Anyway, as I said, in view of the discussion to hand, I think that the case study of Cicero as presented by Carcopino will be furiously interesting to all who are intrigued by this sort of thing. It is a dynamic and engaging work and I guarantee that you will not be bored by some dry, academic writing.
 
Schizothymia


Ernst Kretschmer described a schizothymic personality which was once viewed as a milder strain of the schizoidal type. Schizothymic individuals could be hypersensitive and their tendency towards social isolation was a result of defensive withdrawal and sense of vulnerability to intense stimuli. They would have more theoretical than practical abilities. Kretschmer noted the preponderance of schizothymic personality types among philosophers and metaphysicians. “Schizo” is derived from schism or split. Schizothymic psyche can be split into a private mental domain alienated from the body and external reality. The private mental domain is felt as more real and vital than the body and external reality. One possible consequence of schizothymia is an attitude of emotional detachment and intellectual superiority which when amplified could turn into “solipsistic omnipotence” (only one’s own mind is real). Brings to mind the Cartesian “I think therefore I am” mindset.

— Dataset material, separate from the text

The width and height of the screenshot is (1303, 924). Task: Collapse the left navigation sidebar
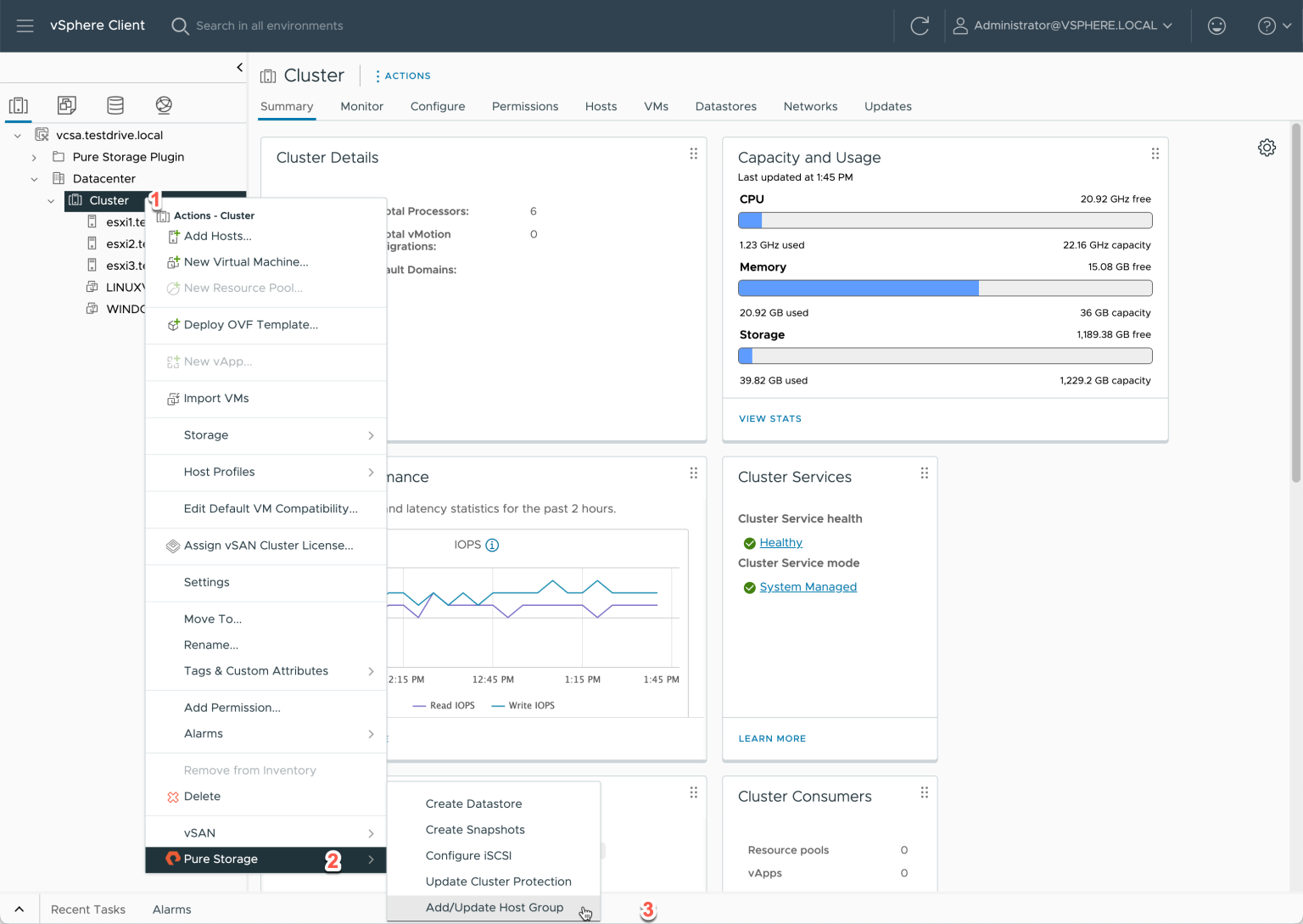pos(239,67)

Dabrowski noted that schizothymic personalities can have tendencies towards internal conflict. Internal conflict is a necessary condition for personality development and includes dissatisfaction and feeling of inferiority within oneself compared to a higher internal standard. This is in contrast with external conflict where feelings of inferiority can be aroused from clashes with the external world. A schizothymic personality undergoing positive disintegration would develop interest in other people, adapt better to external environment, and experience a diminution of the exclusiveness of one’s own norms.

In the absence of positive disintegration and development of personality, a schizothymic personality can possibly solidify the traits of emotional detachment and intellectual egotism. When such people reach high positions in fields like philosophy and metaphysics (as noted by Kretschmer), the result is generation of theories which are alienated from life and reality. I think this is what Gurdjieff referred to in Beelzebub’s Tales as “learned beings of the new formation having hasnamussian (psychopathological) tendencies”.